静岡市葵区の不動産開発会社が、藤枝市南駿河台の住宅街斜面(約一万平方メートル)に約四千枚の太陽光パネルを設置する計画を提示したのは昨年八月。住民は反射光のまぶしさや目への影響、景観悪化などを訴え、計画撤回を求めている。
住民を代表して交渉に当たる岡村禎二さん(70)は「売電事業自体は悪いことではないが、住宅街のど真ん中にパネルを設置するのはおかしい」と憤る。
同社はパネル数を半分にするよう計画を変更。設置場所も住宅に影響の少ない地点に変え「反射光が当たらないよう配慮した」(同社幹部)というが、あくまで計画撤回を求める住民側との折り合いは付いていない。
同社側は「これ以上の妥協はできない。二月中には着工したい」との意向。一方、住民側は訴訟の準備を進めており、解決への道筋は見えないままだ。
計画自体は法律違反ではないため、行政も手をこまねいている。藤枝市は「住民の生活を脅かす計画」と住民側に理解を示すが、撤回させるだけの法的な裏付けはない。市幹部は「法律どころか、景観や近隣への配慮に一定の基準を示す指針すらない」と国や県の後ろ盾がないことへの不満を漏らす。
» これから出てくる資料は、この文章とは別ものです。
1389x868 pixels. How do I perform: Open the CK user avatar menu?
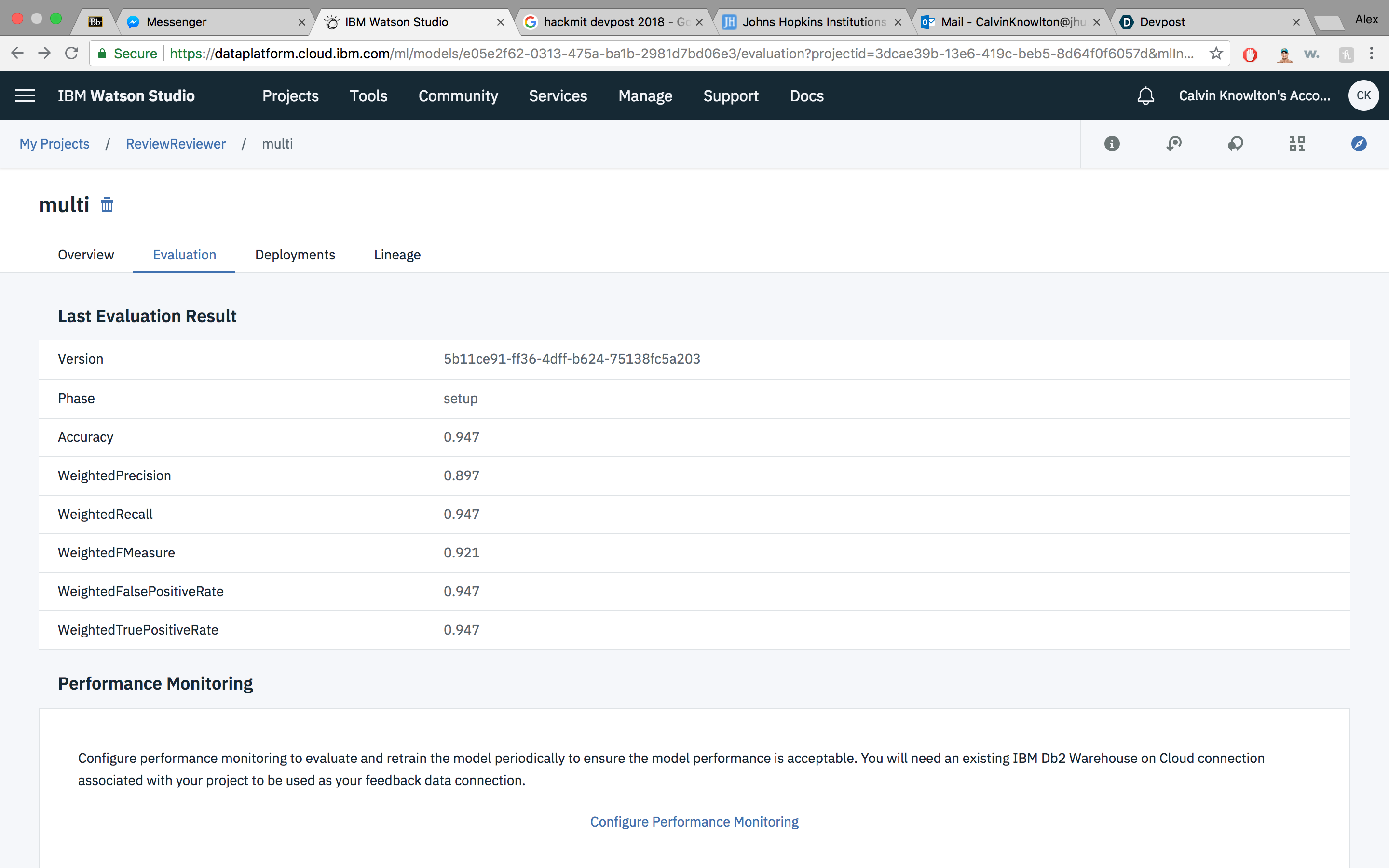click(1363, 95)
経済産業省によると、太陽光パネルの設置場所を規制する法律は保安林伐採禁止を定める森林法と、農地法のみ。工場に設置する場合は工場立地法に基づいて枚数が制限されるが、地権者の同意が得られれば、農地と森林以外は事実上、設置し放題。担当者は「原発の代替エネルギー源として、再生可能エネルギーの普及を進めている最中。規制を緩和することはあっても、強化することは考えにくい」と言い切る。
静岡県エネルギー政策課によると、昨年一年間の日照時間で、県内四カ所の観測地点が全国トップ10に入るなど、県内は太陽光発電の好条件がそろう。買い取り制度導入後、太陽光による売電事業で国の認定を受けた県内の事業は全国三位の千八十七件(昨年十一月末現在)に上る。今後も多くの参入が予想されるが、同課の担当者は「条例などでの規制は考えていない」と話す。